Real worship consists of living. Real worship consists of small things. A religious man lives day-to-day, moment-to-moment. Cleaning the floor, and there is worship. Preparing food and there is worship. Worship is a quality - it has nothing to do with the act itself, it is the attitude that you bring to the act. Recognize! See! And there is worship.

The original quote, taken from Take It Easy, Vol 2, ch 6 (Sheela's extracts in bold):

Your idea of God is an escape from living. You are afraid of life, of love, you are afraid of death. You are afraid of ten thousand things, and they are there and you don't want to see them eye-to-eye. You don't want to know what exactly the case is. How to avoid it? You become engaged somewhere else. You create a great desire in your mind, a distant desire - somewhere in the future it will be fulfilled - and you become obsessed with it. Then you worship God, and you are worshipping a false God.
All worship is false, because real worship consists of living, not of worship. Real worship consists of small things. Not that you do rituals - all rituals are just strategies to create a belief that you are doing something special, something sacred. You are simply being stupid, nothing else. You can decorate your stupidity - you can chant Vedas and you can read Bibles and you can make great rituals in the churches and temples and you can sit around a fire and chant great songs - but you are simply being stupid; this is not being religious at all.
But a religious man lives day-to-day, moment-to-moment. Cleaning the floor, and there is worship. Preparing food for the husband, and there is worship. Taking a bath, and there is worship. Worship is a quality - it has nothing to do with the act itself, it is the attitude that you bring to the act. If you love the man and you are preparing food for him it is worship, because the man is divine.
Love makes everyone divine, love reveals the divinity. Then it is not just your husband, it is God in the form of your husband. Or it is in your wife in the form of a woman - but it is God, ultimately God and always God. A child, your child: God has come in a certain form to you.
Recognize! See! And there is worship. You may be just playing with your child and it is worship - far more significant than what you do in the temples; the worship in the temples is just plastic.




And Osho on the gachchhamis, from From Bondage to Freedom, ch 16, after Sheela has left and shortly before the gachchhamis were dropped:

BHAGWAN,
PLEASE SPEAK ABOUT THE SIGNIFICANCE OF THE GACHCHHAMIS NOW THAT WE HAVE DROPPED RAJNEESHISM.

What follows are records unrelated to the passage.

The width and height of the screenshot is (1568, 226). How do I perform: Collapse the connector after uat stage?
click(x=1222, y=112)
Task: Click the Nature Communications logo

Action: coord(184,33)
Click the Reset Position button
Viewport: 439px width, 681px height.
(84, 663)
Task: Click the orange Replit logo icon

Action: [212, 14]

Gachchhamis have nothing to do with religion. Gachchhamis have something to do with your determination. These are the gachchhamis. It is not a prayer.
"I go to the feet of the awakened one, to his commune, to his truth."

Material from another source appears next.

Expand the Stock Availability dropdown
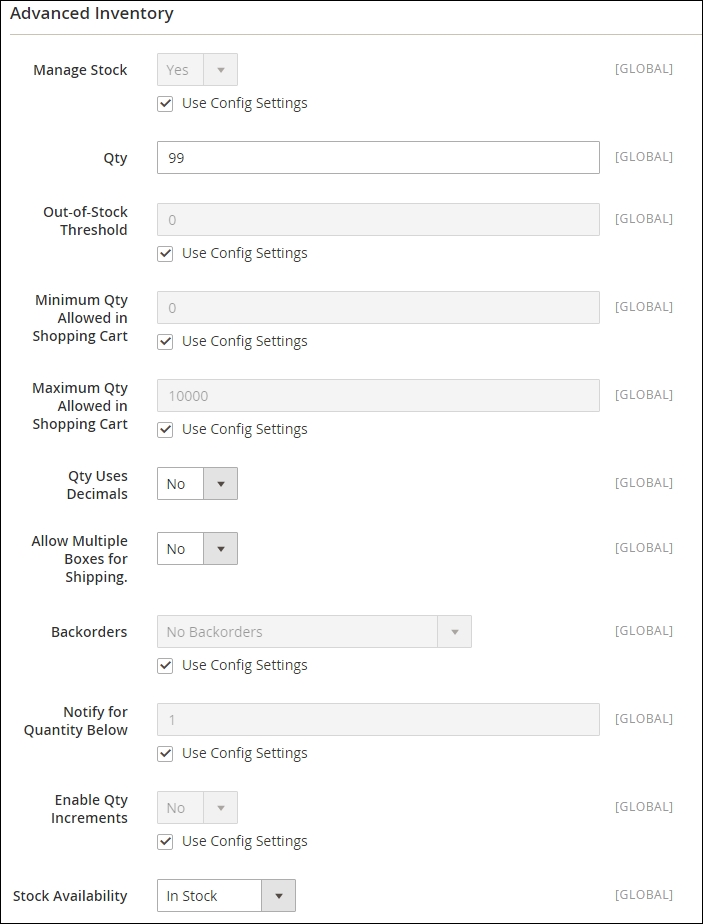 (226, 896)
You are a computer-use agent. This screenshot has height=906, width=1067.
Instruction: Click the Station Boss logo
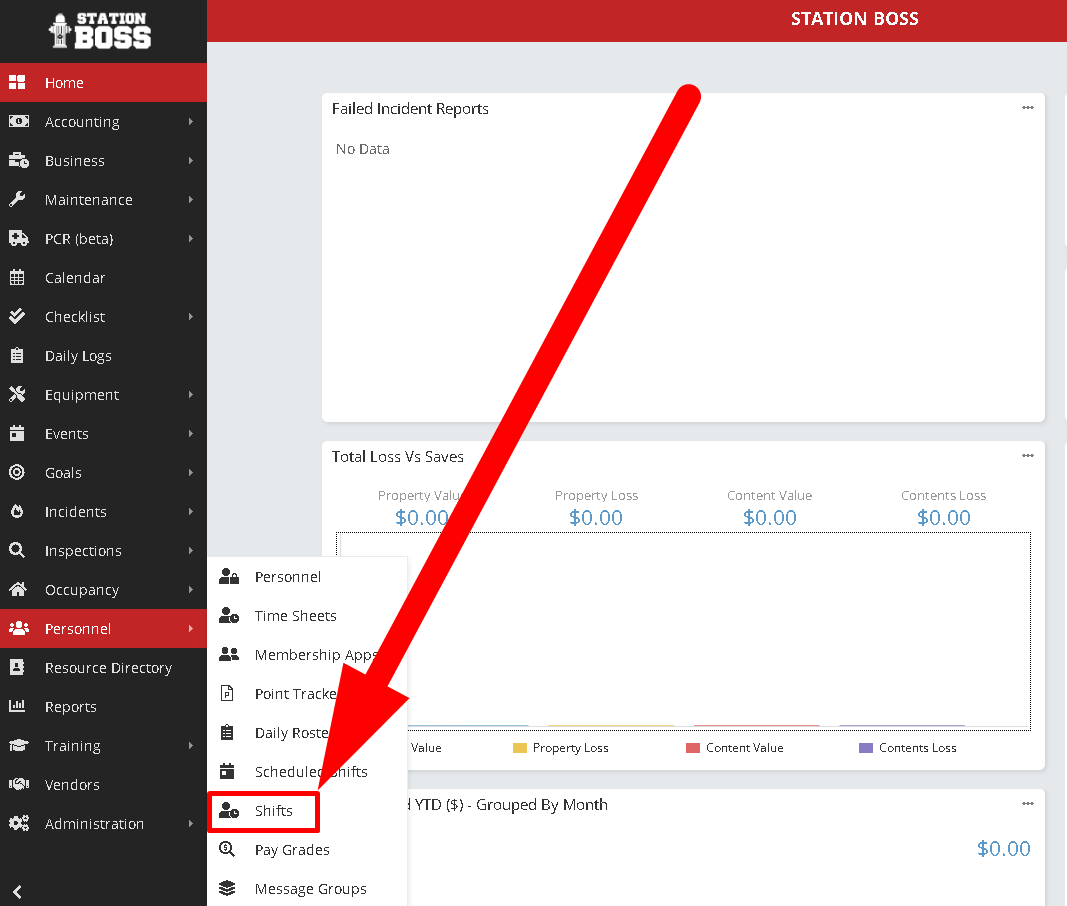(101, 31)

This is simply a declaration on your part. The awakened one does not indicate any individual; it simply means all the awakened ones of the past, of the present, of the future. It simply means the quality of awakening . And you are making yourself remember, that "I am dedicated to only one thing", that "I have to become awakened ... to his commune ... to his truth."
No particular name is mentioned. All the communes of all the awakened ones are implicated in it. Of course the truth is the same; whoever has awakened has found the same truth.

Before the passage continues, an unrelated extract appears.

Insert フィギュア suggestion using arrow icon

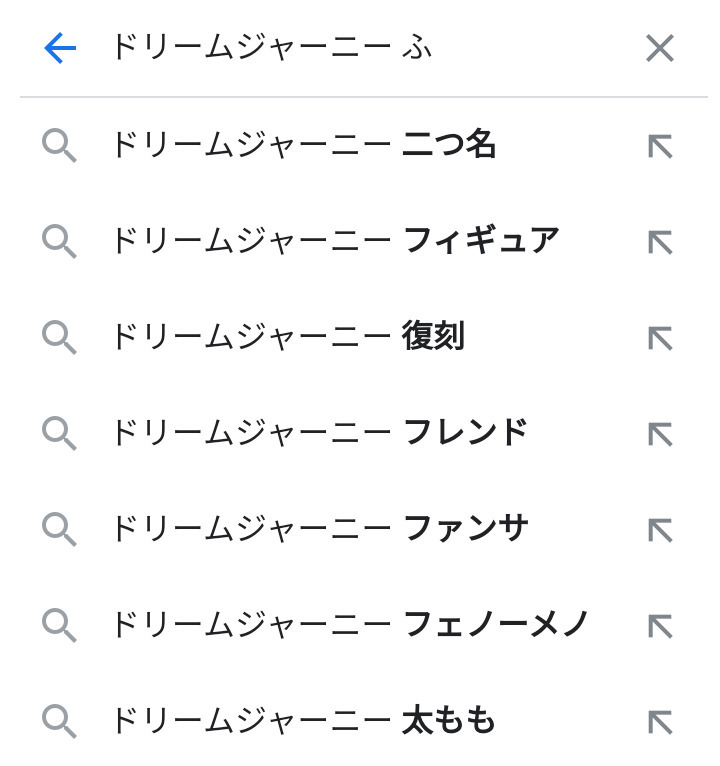(659, 242)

It is simply a remembrance of your own decision. It is going to remain. And it is individual, it has nothing to do with any collectivity. And it is profoundly beautiful.
It serves another purpose also. "I go to the feet of the awakened one," means you are at least for a moment putting your ego aside, to the commune, to the truth. The only way to reach awakening, and the truth it reveals -- all that is needed is to drop the ego completely. But even to put it aside for a moment will give you a tremendous experience, a glimpse. Just a small breeze of awakening will move through your being. It has nothing to do with religion.